*Data provided*
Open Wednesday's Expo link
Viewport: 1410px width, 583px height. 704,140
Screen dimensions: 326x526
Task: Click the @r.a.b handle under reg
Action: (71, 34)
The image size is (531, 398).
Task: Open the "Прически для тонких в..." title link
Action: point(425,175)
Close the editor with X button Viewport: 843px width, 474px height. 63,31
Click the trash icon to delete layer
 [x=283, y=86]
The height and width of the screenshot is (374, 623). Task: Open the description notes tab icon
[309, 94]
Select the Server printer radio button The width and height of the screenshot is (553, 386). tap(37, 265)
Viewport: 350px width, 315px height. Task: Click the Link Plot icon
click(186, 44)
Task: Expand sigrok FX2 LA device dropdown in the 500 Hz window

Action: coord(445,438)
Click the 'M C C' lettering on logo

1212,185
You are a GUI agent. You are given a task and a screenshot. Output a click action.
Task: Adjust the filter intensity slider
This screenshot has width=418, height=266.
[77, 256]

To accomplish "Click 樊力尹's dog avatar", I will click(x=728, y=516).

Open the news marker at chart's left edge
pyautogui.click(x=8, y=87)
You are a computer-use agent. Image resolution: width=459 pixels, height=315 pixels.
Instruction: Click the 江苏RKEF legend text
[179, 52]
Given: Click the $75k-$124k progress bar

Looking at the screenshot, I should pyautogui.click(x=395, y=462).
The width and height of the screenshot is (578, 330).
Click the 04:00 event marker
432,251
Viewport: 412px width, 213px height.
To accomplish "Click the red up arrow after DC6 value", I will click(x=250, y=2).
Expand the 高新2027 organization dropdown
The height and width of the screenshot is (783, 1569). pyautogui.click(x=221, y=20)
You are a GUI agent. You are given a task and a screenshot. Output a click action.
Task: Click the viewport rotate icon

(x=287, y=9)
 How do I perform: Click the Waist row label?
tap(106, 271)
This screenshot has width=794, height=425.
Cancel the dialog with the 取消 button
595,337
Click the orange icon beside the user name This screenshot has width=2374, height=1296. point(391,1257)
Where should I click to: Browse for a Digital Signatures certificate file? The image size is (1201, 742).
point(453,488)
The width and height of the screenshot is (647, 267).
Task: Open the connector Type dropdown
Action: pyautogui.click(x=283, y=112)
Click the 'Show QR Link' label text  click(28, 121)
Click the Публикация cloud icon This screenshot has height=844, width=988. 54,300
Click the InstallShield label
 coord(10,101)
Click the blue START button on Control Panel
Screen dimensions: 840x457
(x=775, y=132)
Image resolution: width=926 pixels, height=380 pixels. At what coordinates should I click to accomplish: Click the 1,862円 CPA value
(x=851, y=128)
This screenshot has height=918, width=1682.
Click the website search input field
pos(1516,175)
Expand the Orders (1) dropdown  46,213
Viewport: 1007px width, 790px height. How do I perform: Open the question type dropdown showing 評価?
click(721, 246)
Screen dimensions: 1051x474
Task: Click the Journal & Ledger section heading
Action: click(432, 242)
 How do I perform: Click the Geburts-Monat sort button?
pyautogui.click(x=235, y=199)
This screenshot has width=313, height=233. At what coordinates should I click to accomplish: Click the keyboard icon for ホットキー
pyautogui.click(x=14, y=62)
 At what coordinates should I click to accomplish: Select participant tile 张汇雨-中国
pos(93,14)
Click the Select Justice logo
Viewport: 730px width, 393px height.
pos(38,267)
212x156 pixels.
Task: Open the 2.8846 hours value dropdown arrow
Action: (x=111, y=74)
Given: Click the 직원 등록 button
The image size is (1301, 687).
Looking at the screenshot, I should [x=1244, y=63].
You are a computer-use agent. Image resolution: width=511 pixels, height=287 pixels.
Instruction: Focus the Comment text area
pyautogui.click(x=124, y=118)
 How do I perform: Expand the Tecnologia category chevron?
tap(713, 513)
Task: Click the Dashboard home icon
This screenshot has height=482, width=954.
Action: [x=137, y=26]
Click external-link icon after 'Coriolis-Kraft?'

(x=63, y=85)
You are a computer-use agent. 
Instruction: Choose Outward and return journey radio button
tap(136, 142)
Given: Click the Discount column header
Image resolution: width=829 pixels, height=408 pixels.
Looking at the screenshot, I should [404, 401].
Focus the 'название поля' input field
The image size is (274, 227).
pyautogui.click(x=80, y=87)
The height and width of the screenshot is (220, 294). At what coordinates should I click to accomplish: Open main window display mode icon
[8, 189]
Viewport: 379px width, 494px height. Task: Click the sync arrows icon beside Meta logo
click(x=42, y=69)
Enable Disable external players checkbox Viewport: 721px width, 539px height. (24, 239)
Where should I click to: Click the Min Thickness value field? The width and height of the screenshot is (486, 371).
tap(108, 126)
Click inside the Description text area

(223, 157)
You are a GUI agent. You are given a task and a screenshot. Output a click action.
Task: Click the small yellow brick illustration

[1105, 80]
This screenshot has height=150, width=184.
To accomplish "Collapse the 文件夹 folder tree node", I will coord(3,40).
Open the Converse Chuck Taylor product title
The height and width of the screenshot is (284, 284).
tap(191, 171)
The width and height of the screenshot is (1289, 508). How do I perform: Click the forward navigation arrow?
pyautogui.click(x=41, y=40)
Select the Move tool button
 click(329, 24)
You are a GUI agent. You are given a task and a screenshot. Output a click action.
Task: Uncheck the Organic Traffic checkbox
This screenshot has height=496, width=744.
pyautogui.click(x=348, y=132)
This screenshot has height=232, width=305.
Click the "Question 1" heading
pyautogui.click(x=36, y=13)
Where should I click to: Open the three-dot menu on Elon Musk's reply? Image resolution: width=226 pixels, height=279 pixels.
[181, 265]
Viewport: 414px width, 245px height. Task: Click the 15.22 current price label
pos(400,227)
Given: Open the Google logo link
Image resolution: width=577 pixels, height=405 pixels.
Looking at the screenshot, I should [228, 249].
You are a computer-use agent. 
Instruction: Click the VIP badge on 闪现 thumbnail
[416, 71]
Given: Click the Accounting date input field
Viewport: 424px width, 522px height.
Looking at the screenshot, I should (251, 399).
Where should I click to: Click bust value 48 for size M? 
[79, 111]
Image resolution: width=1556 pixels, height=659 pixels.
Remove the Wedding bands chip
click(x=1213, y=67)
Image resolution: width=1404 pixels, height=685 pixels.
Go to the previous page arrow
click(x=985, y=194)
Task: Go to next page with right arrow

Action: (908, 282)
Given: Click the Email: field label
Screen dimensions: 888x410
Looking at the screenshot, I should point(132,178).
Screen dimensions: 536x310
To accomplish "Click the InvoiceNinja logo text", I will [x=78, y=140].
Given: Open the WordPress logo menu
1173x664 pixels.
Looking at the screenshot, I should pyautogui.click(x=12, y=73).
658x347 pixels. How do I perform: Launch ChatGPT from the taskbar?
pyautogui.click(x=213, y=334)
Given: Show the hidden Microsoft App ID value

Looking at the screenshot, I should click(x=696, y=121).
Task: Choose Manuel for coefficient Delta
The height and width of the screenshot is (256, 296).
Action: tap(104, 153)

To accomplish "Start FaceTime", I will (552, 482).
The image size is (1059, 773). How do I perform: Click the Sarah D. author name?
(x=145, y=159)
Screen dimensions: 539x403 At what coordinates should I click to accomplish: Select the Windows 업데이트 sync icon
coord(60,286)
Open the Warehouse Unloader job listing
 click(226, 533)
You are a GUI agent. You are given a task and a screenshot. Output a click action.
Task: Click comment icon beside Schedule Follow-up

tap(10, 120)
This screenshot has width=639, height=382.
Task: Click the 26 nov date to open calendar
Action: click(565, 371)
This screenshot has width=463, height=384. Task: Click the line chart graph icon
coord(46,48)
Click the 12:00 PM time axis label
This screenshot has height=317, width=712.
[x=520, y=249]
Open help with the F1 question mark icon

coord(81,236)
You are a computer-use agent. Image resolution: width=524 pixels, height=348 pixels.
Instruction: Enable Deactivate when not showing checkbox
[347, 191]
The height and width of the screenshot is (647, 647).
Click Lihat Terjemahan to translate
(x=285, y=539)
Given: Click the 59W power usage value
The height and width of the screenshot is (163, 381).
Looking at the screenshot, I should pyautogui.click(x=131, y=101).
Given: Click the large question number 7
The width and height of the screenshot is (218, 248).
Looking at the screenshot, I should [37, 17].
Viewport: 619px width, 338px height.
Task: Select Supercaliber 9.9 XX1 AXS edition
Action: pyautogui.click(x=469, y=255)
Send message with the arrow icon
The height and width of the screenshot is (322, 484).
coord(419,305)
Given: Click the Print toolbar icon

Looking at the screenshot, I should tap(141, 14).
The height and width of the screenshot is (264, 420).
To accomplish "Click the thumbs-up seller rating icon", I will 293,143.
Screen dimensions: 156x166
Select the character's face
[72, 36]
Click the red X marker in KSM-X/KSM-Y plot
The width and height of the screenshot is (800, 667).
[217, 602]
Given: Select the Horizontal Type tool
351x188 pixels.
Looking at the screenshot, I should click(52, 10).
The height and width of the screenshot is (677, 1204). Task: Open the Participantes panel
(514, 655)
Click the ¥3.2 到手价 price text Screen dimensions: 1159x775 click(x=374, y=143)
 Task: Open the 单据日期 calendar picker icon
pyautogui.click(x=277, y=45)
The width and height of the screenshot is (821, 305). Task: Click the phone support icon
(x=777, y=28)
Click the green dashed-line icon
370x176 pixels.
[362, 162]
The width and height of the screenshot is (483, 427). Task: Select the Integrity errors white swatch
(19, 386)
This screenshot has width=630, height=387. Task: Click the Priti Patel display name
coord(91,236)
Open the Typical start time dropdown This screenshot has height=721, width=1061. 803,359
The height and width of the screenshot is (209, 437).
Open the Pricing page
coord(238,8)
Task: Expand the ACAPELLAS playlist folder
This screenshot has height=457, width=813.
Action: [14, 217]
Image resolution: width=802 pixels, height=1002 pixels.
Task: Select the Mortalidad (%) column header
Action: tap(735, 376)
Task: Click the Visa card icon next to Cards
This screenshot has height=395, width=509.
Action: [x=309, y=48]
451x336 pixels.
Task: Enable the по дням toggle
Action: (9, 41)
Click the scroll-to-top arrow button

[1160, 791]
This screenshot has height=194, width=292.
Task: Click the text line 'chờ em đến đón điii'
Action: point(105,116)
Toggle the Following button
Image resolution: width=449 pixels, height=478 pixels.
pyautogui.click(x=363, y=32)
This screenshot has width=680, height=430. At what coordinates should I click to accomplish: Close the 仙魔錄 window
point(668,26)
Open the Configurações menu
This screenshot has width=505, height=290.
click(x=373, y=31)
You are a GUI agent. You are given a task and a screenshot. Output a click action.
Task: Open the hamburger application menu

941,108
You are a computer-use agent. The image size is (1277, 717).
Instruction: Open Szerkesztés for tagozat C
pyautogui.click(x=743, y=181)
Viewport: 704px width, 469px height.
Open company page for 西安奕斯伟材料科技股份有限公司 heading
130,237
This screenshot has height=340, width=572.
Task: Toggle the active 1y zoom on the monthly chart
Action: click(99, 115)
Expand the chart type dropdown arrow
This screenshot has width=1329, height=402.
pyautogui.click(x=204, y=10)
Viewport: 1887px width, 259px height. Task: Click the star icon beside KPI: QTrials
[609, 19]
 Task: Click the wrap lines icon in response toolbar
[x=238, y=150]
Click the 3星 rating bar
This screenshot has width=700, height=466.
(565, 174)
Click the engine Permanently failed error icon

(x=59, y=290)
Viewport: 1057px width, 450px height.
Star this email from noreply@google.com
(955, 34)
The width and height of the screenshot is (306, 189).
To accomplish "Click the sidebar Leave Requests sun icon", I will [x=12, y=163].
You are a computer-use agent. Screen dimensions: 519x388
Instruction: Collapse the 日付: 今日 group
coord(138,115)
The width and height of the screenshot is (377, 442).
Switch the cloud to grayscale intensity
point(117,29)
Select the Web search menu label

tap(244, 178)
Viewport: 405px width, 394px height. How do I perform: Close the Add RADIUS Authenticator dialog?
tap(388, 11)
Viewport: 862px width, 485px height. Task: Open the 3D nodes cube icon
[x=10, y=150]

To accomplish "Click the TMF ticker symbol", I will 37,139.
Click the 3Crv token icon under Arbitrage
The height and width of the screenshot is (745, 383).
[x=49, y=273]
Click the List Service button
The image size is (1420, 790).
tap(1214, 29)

*What to produce*
An exact copy of the lines from the one containing "The height and width of the screenshot is (745, 383)." through the end of the data above is the whole answer.

*Output below*
The height and width of the screenshot is (745, 383).
[x=49, y=273]
Click the List Service button
The image size is (1420, 790).
tap(1214, 29)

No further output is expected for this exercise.